SHORT TASK 1
Print the QADB ticker discussion from "sword134 commented 7" up to and including "face similar issues.".

EXCERPTED PASSAGE
Running the exact same code without QADB works fine.

JerBouma commented 7 months ago

I'll look into QADB. There are a bunch of exceptions I am slowly catching up to. It's hard to test all 50k tickers that are constantly expanded!

sword134 commented 7 months ago

I'll look into QADB. There are a bunch of exceptions I am slowly catching up to. It's hard to test all 50k tickers that are constantly expanded!

Ofcourse, thats understandable. But isnt the optimal solution implementing a way to handle these troublesome tickers?

JerBouma commented 7 months ago

Yes, every time a ticker like this pops up I also build in an error catcher for it to also deal with the tickers that face similar issues.

JerBouma commented 7 months ago

This is an interesting rare case where there is fundamental data available but no historical data. This is because QADB is for Class B Shares which ceased to exist somewhere in 2021. However, you can of course still obtain the financial statements of QAD Inc. with that ticker. The correct ticker would be QADA. I'll patch this up but for your information that is the reason it fails.

JerBouma commented 7 months ago

Issue resolved in v1.8.2, it will now work despite QADB not having any data attached to it. The ratios calculated will simply be based on an empty set (as also indicated by the fact there was no data retrieved).

image

DATA RECORDS
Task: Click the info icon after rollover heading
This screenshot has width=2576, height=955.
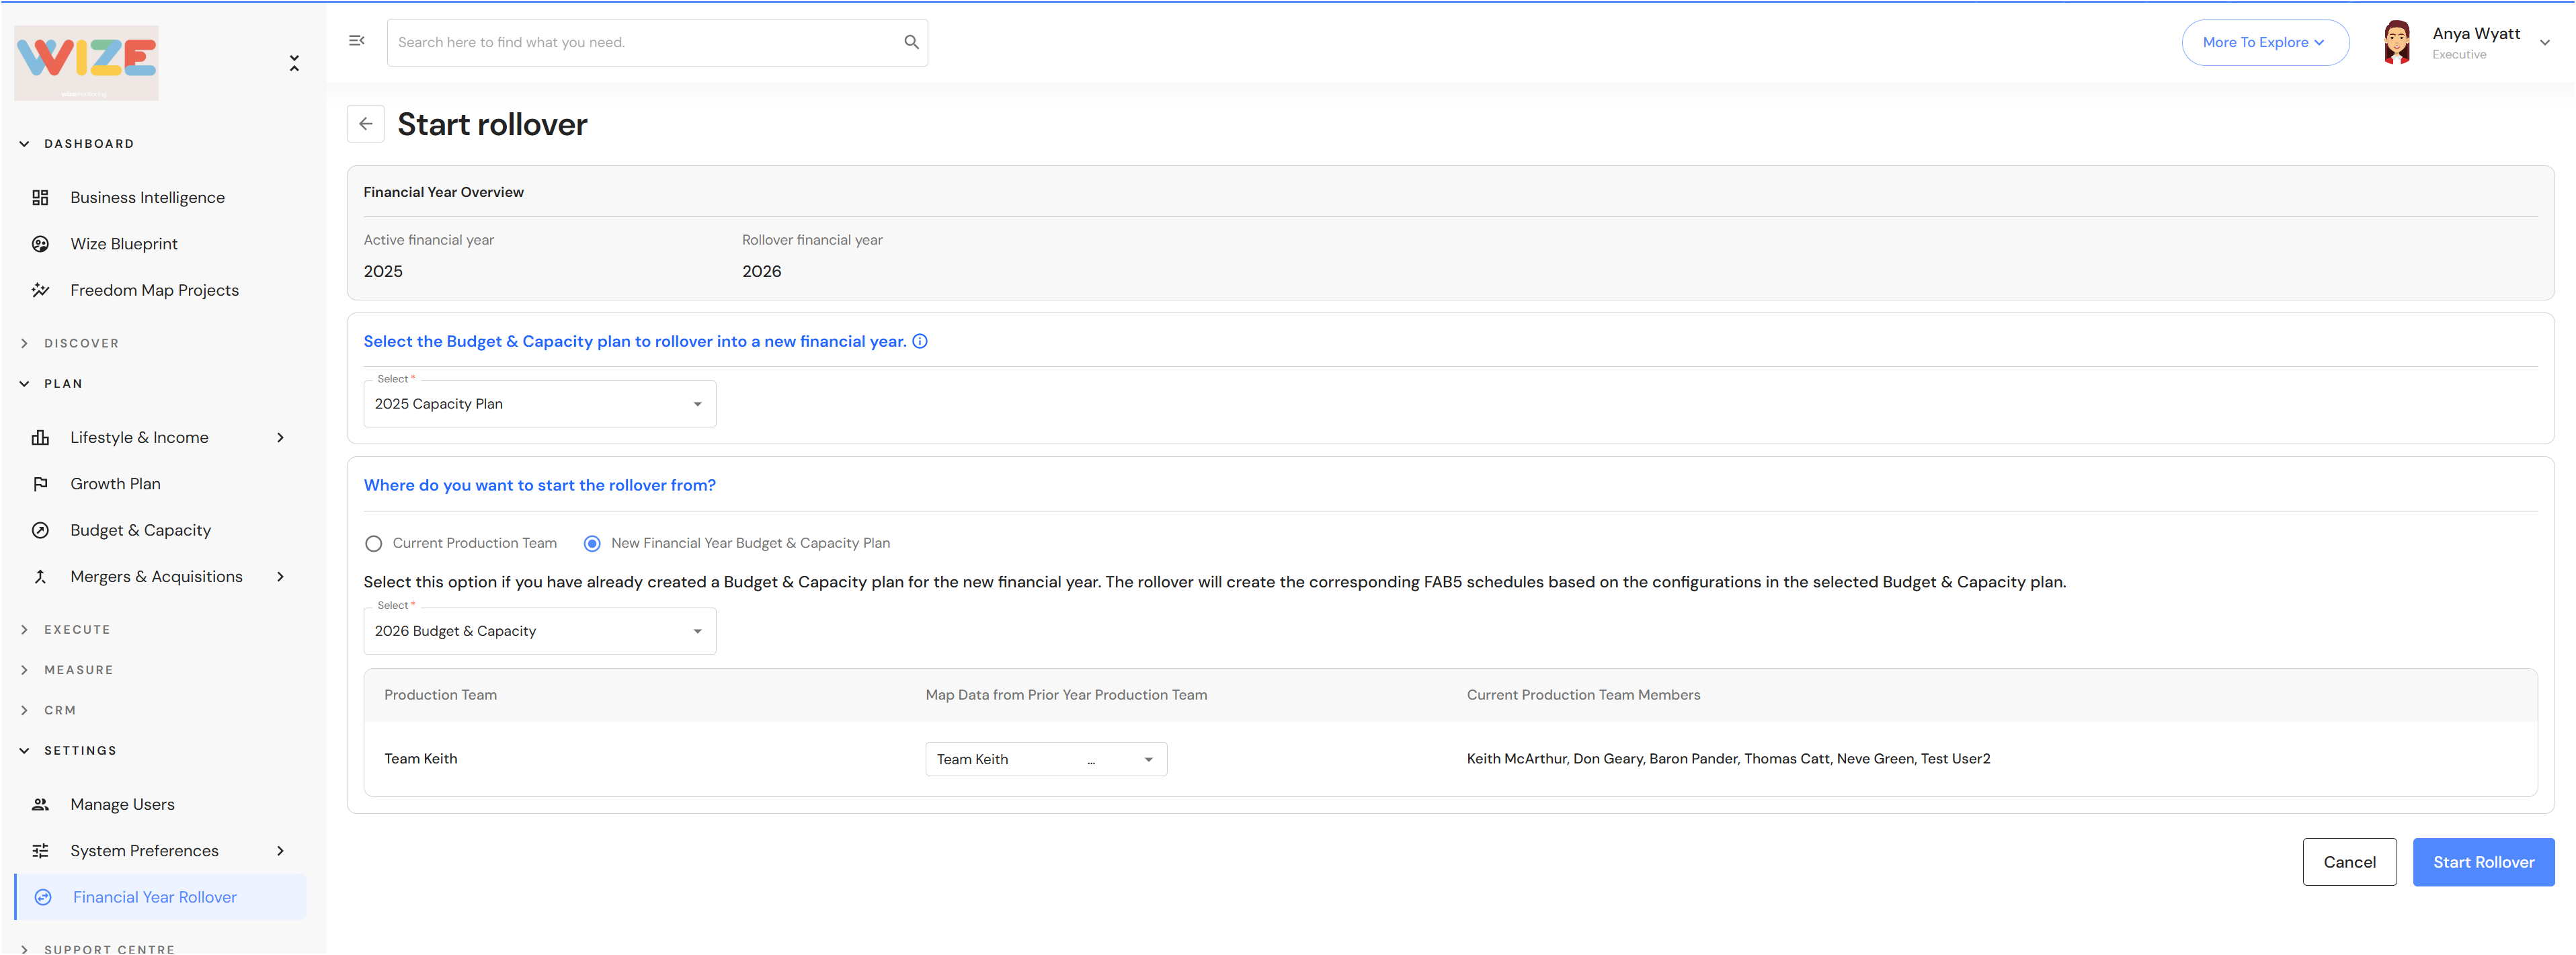Action: click(x=920, y=341)
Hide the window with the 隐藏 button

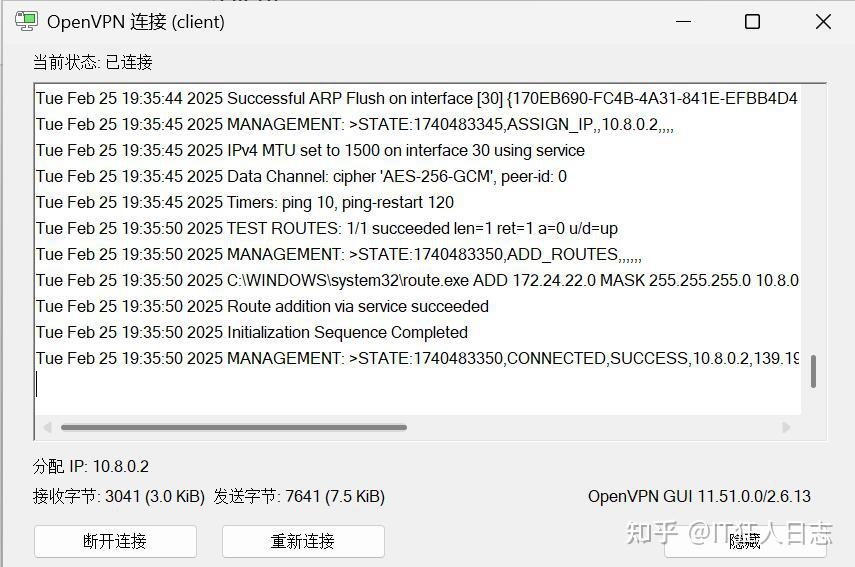(x=745, y=541)
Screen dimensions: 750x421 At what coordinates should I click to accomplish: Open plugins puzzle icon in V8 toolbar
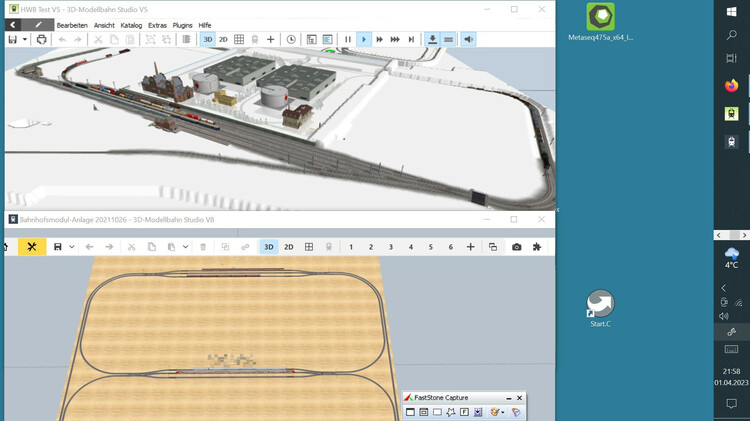tap(537, 247)
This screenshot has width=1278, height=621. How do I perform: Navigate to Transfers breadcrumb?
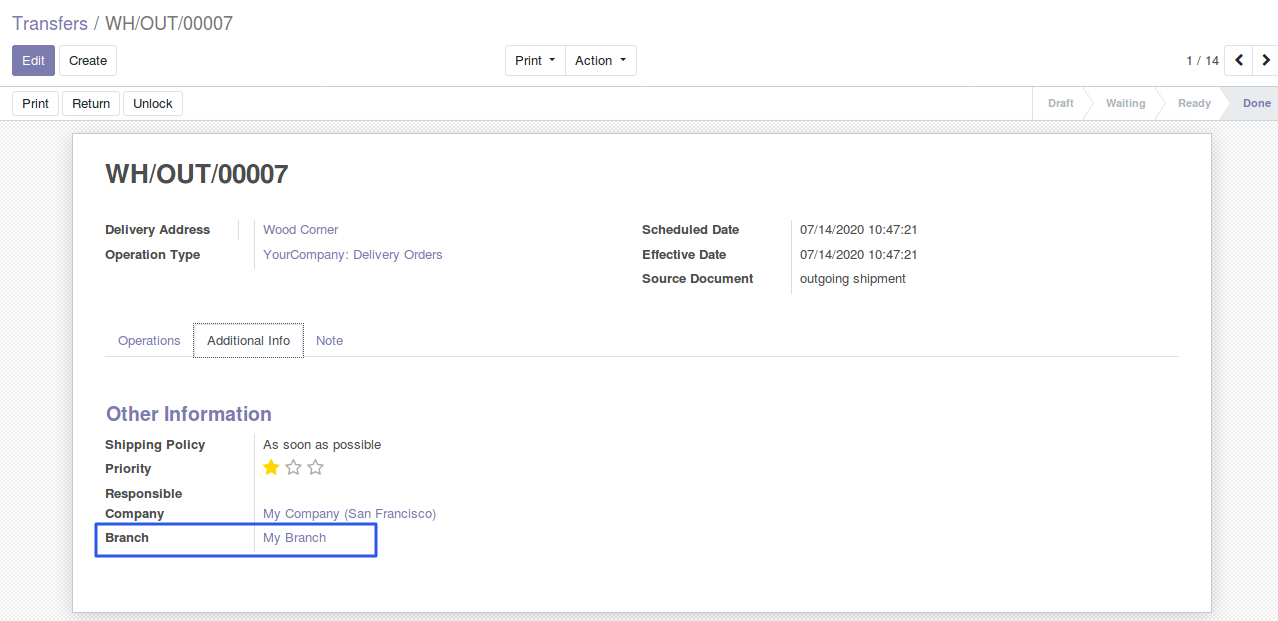[x=50, y=23]
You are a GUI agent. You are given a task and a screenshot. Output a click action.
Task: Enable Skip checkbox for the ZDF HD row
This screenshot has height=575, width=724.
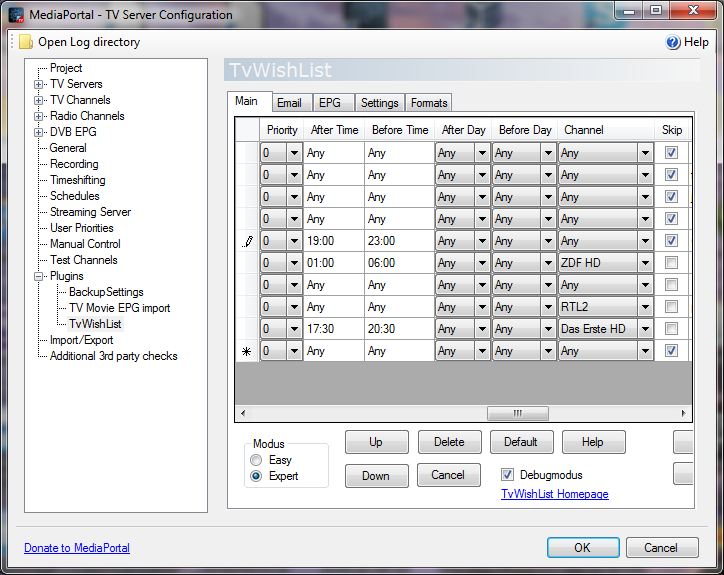671,263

SHORT TASK 2
Turn the listing, from the line with "Hide the window with the 隐藏 button" through the end of the listing, into a two-column CSV with the headers request and location. Use one row per request, put its text and its answer each in one quoted field with line breaks changed to spaces, and leave out the pictures.

TASK RESULT 1
sword134 commented 7 months ago

I'll look into QADB. There are a bunch of exceptions I am slowly catching up to. It's hard to test all 50k tickers that are constantly expanded!

Ofcourse, thats understandable. But isnt the optimal solution implementing a way to handle these troublesome tickers?

JerBouma commented 7 months ago

Yes, every time a ticker like this pops up I also build in an error catcher for it to also deal with the tickers that face similar issues.

TASK RESULT 2
request,location
"Hide the window with the 隐藏 button","(x=745, y=541)"
"Screen dimensions: 750x421 At what coordinates should I click to accomplish: Open plugins puzzle icon in V8 toolbar","tap(537, 247)"
"This screenshot has width=1278, height=621. How do I perform: Navigate to Transfers breadcrumb?","[x=50, y=23]"
"You are a GUI agent. You are given a task and a screenshot. Output a click action. Task: Enable Skip checkbox for the ZDF HD row This screenshot has height=575, width=724.","671,263"